For the first time in four years, it’s the older demographic that is now dealing with insolvencies, according to a recent study.
The study, conducted by licensed insolvency trustees Hoyes, Michalos & Associates Inc., the share of insolvencies among those aged 50 and older increased from 28.3 per cent in 2019 to 29.8 per cent in 2020. Following the onset of the pandemic, this share rose to 31.4 per cent.
"Where younger debtors were filing insolvency at increasing rates before the pandemic, we saw a reversal of this trend and a shift towards older debtors post-pandemic,” said licensed insolvency trustee Doug Hoyes. “Income supports and deferral programs were not enough to deal with a lifetime of debt accumulation."

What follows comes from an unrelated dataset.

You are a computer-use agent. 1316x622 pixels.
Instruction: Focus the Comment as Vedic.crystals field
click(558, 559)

Unemployment rate among insolvent debtors rises to 12 per cent
The unemployment rate among insolvent debtors doubled to 12% in 2020. While job losses impacted all age groups, non-retired people aged 60 and older experienced the largest drop in debtor income, down 10.7%.

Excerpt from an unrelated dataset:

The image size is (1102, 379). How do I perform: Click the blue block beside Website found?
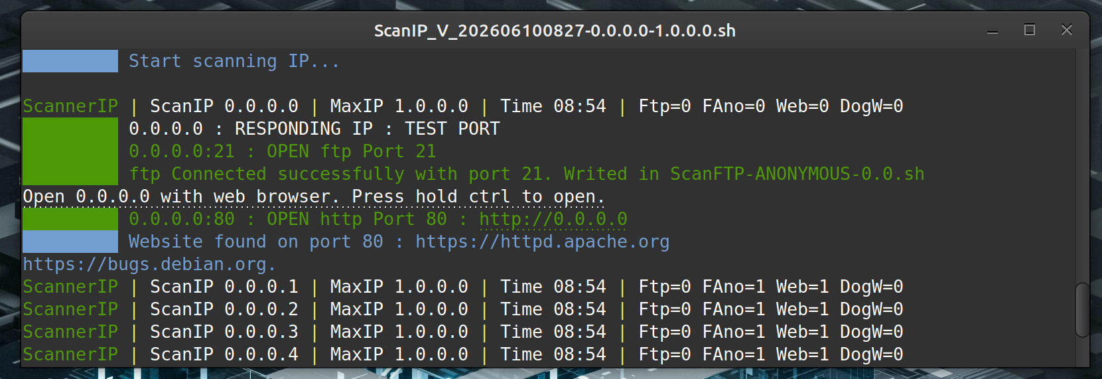coord(70,242)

"CERB softened the financial impact of COVID-19 job losses for younger debtors, but provided less cushion for older debtors whose income tends to be higher," said licensed insolvency trustee Ted Michalos. "Combine this with a significantly higher debt load among older debtors, and you still have a debt repayment problem."
Debtors aged 50 and older owed an average of $65,929 in consumer credit, 12.6 per cent higher than the average insolvent debtor. Credit card debt accounted for 41 per cent of their overall debt load, compared to 34 per cent for the average insolvent debtor.
"We need to rethink how much debt we continue to carry and for how long," said Michalos. "The impact of COVID-19 brought a level of job insecurity not felt by most Canadians for years. It should serve as a lesson that high levels of debt, at any age, can be catastrophic when combined with income loss."